Ford notes that Keystone has the flexibility to add shifts to extend its normal 12-hour workday to 24 hours, and can augment its workforce with contract employees whenever capacity surges. Given the skilled labor that’s involved, however, finding qualified people is becoming a problem. “It’s easier to build buildings than it is to get the skilled workforce you need. This is becoming one of the biggest and extremely difficult issues in our industry,” Ford says. “When I got out of school, aerospace was the business to be in. But that’s not the case these days. I was just reading about a school in Jacksonville (Fla.) that provides the FAA certification required to perform airframe maintenance. You know who the biggest employer of their graduates is? Walt Disney. The electronics, pneumatics and hydraulics of all the rides and exhibitions are more attractive for people to work on than actual aircraft.”
Another problem is that the military has traditionally been a major source of skilled labor. “Right now, because of Iraq and the fight against terrorism, the military is trying to hold onto its people as long as possible. That’s making it a tight market for us in the civilian sector.”
Despite the fact that helicopters are complex aircraft and not the easiest to fly, their unique capabilities makes them somewhat impervious to such factors as rising fuel costs. “The best and safest way to get to an offshore drilling platform is via helicopter,” Ford says. “There’s really no other way. The oil companies tried doing it with boats but it just wasn’t feasible. In some cases, a hospital might decide that an ambulance might be better transport than a helicopter just to provide a taxi service, but in life-threatening situations, a 10-minute ride is much preferable to two hours. Even in the VIP area, companies realize it’s more cost-effective to use a helicopter as an alternative to having highly-paid executive waste time sitting in a limousine or waiting in line in a commercial airport.”

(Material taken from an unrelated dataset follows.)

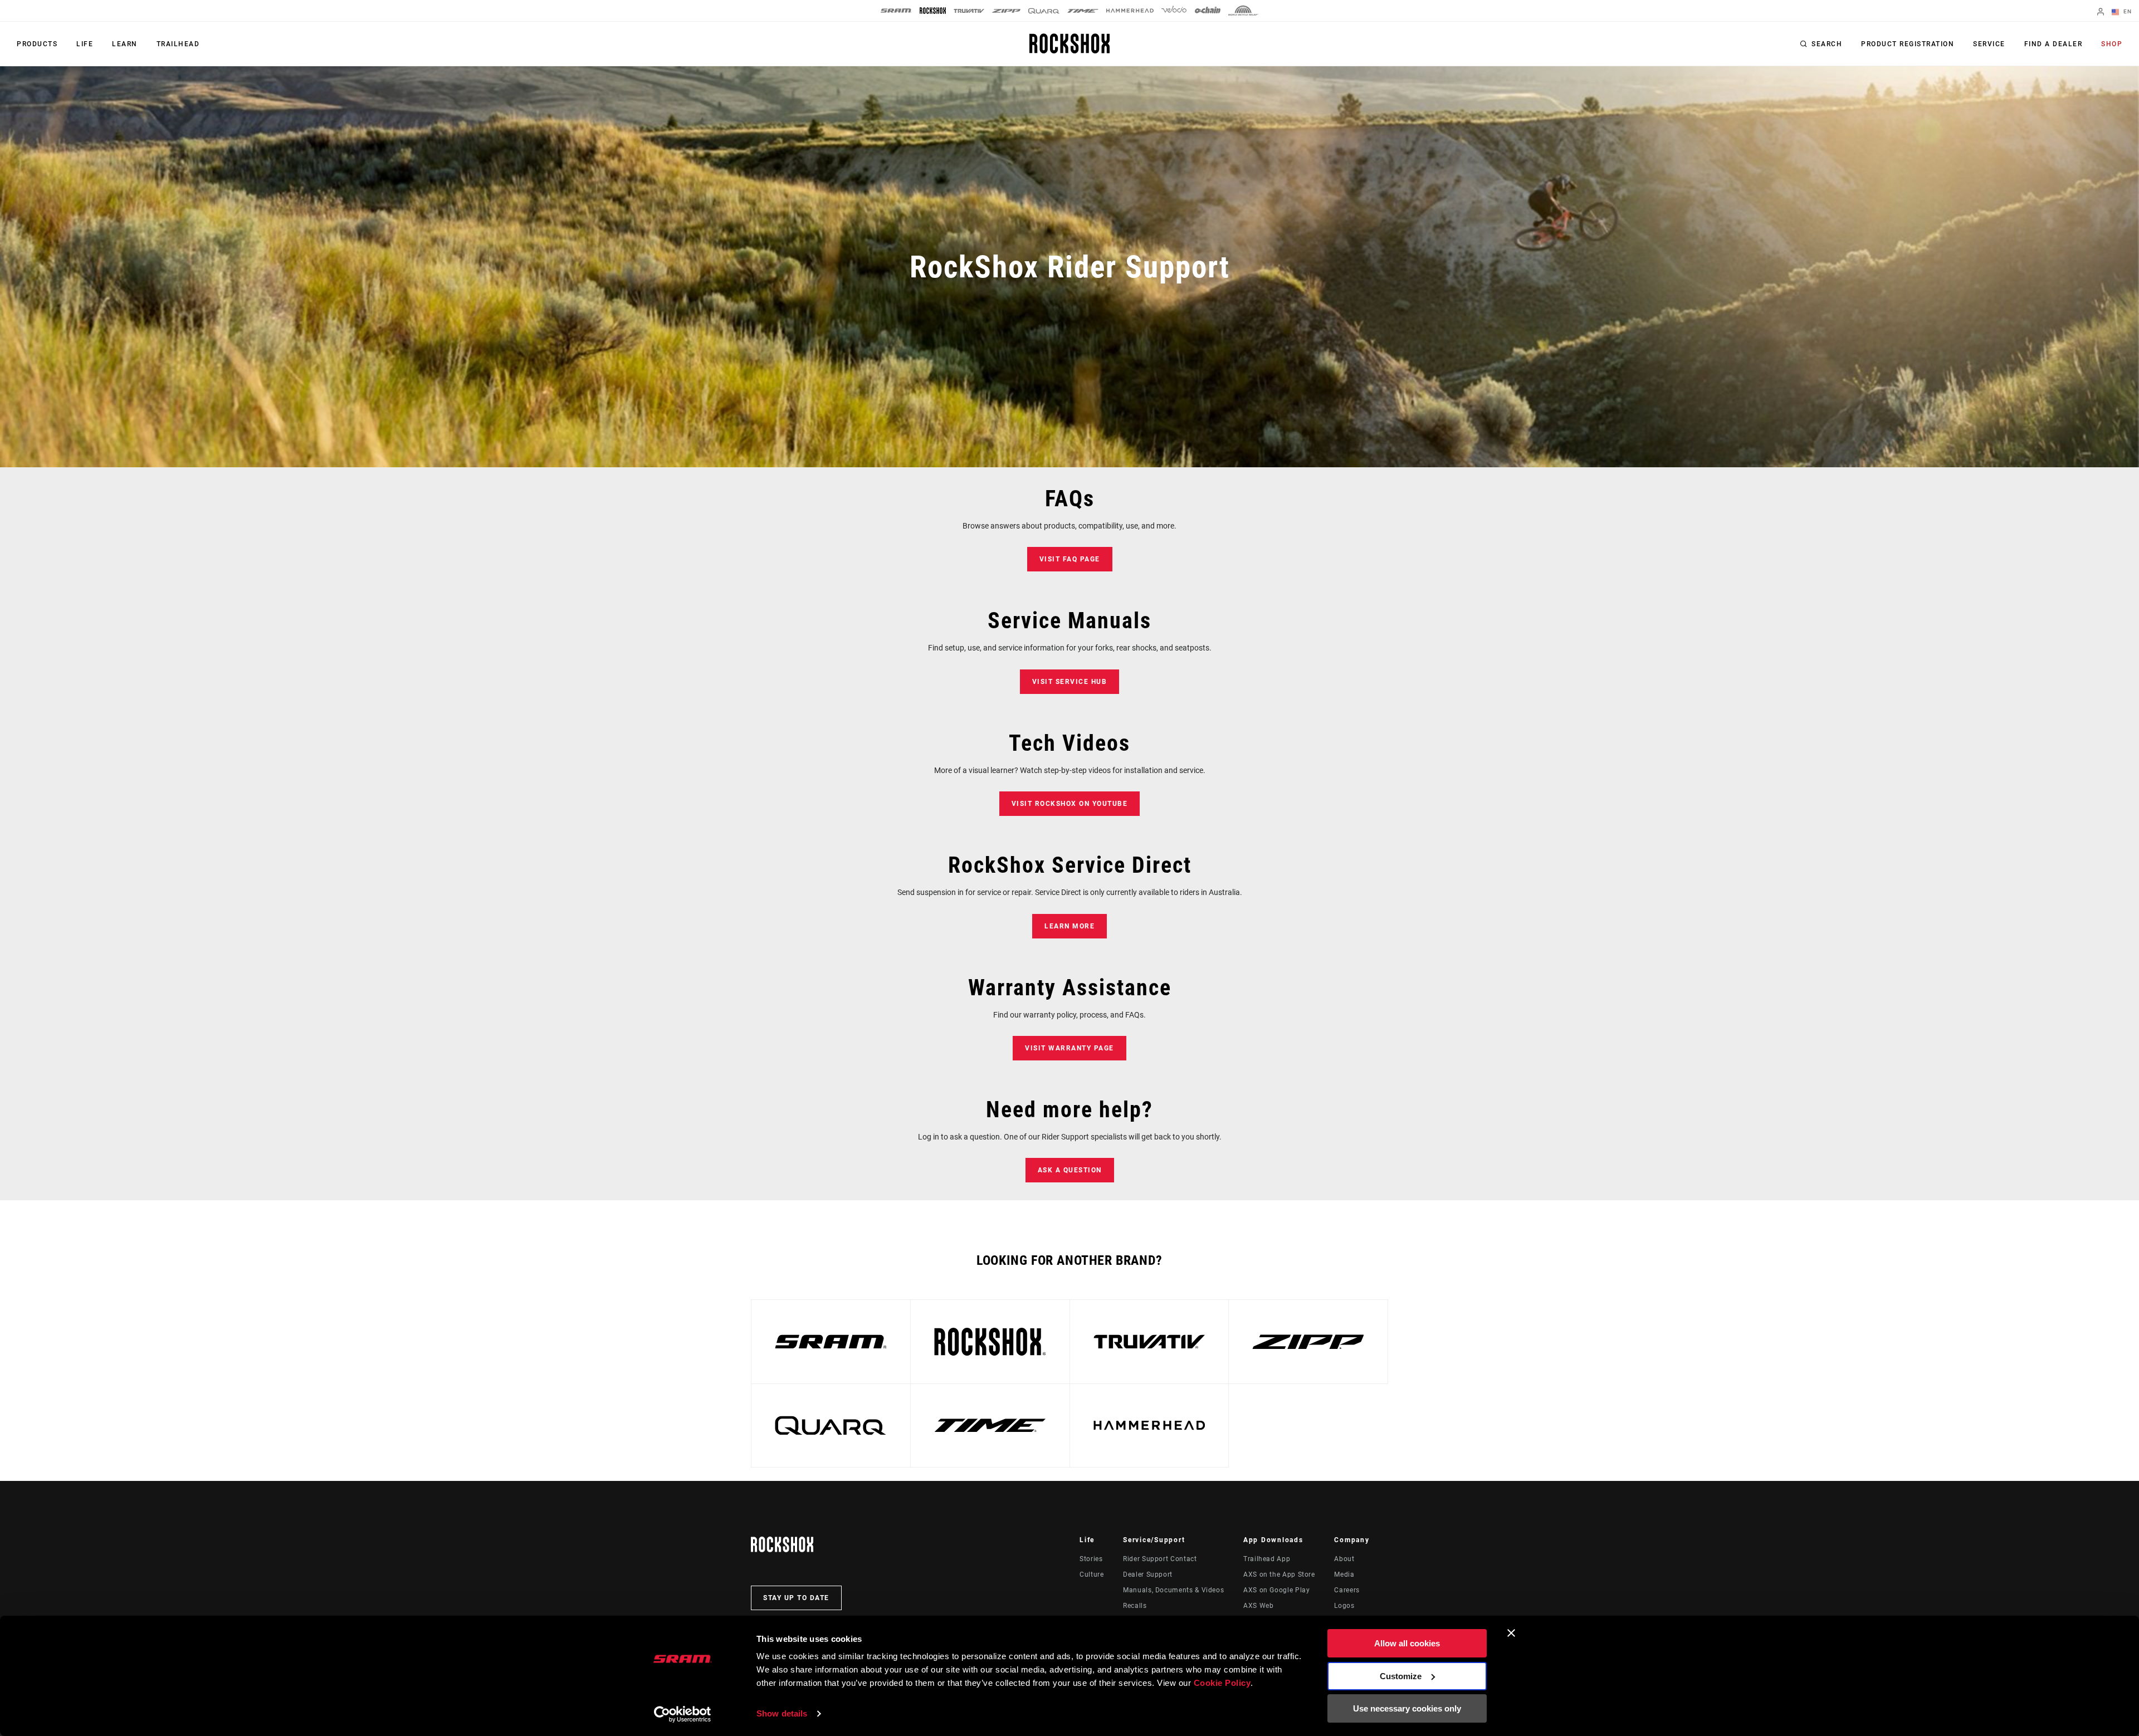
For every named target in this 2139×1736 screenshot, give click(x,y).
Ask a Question (1070, 1170)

Still, Ford concedes that every business has a price point they can’t exceed, and Keystone is no different from any manufacturer in needing to control its operating costs. “We implement lean manufacturing. Another major advantage of becoming part of Sikorsky is we can tap into their ACE program – Achieving Competitive Excellence – that’s their versions of Six Sigma and other best manufacturing practices.”
Taken from another direction, another way to keep and maintain market share is to continue to innovate. An example is Keystone’s new Silencer™ noise attenuating interior introduced this past February. This retrofit technology works in virtually any rotorcraft to provide significant noise suppression inside the cabin and improved structural integrity, with no loss in fuel efficiency, something that’s on everyone’s mind today as oil prices continue to rise. The system is an advanced carbon fiber skeletal structure that integrates with virtually any configuration interior (i.e. Corporate, Utility, EMS, etc.).

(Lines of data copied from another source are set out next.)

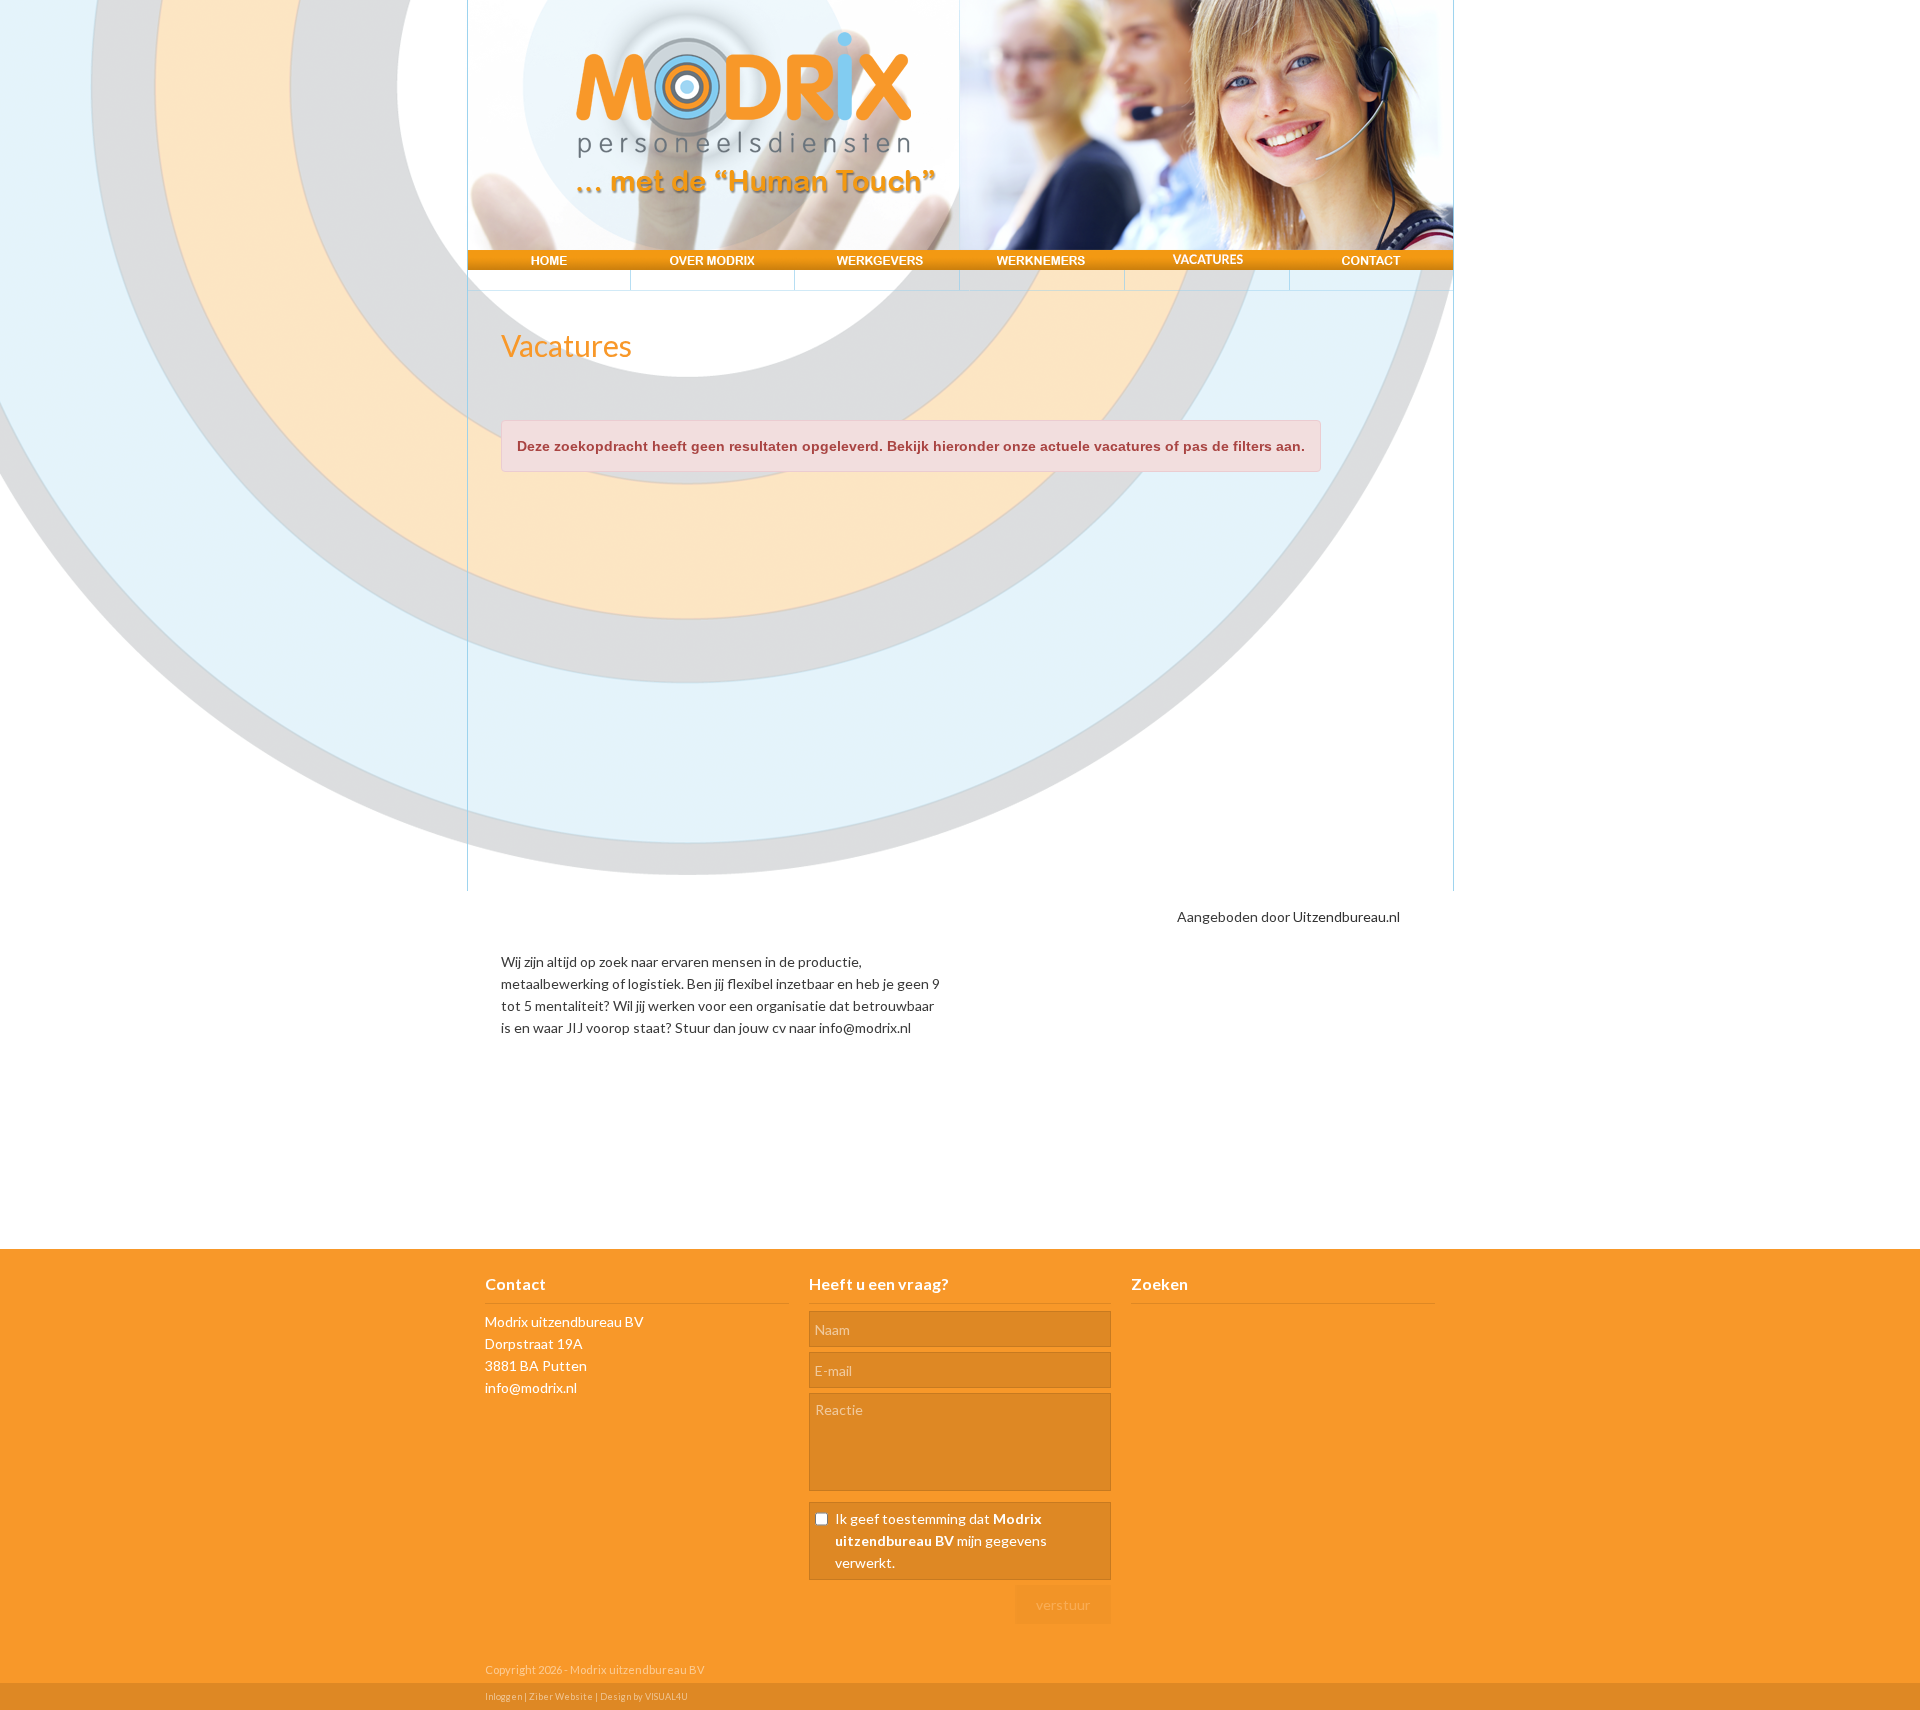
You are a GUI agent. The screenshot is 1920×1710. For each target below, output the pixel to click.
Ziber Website (561, 1696)
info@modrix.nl (531, 1387)
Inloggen (503, 1696)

Even as business continues to grow sky high, Ford notes, ”It is a fluid environment and we have to be on top of changing demands, both in terms of technology and applications. Our customers look to us to provide value, both in meeting complex maintenance and overhaul needs, in a timely fashion. Despite our long history of demonstrated success that has resulted in such a high rate of expansion, we’re starting a new chapter in working with Sikorsky. One of the questions they asked us is who do our customers want us to be and what kind of value can we bring to them? I think the answer is in part to build on what we’ve already built. But, there’s even more we can do and will have the capabilities to do. That’s what we’re looking at now.”
This means that even as Keystone continues to hover on top of rising success, it’s going to ascend to even higher heights.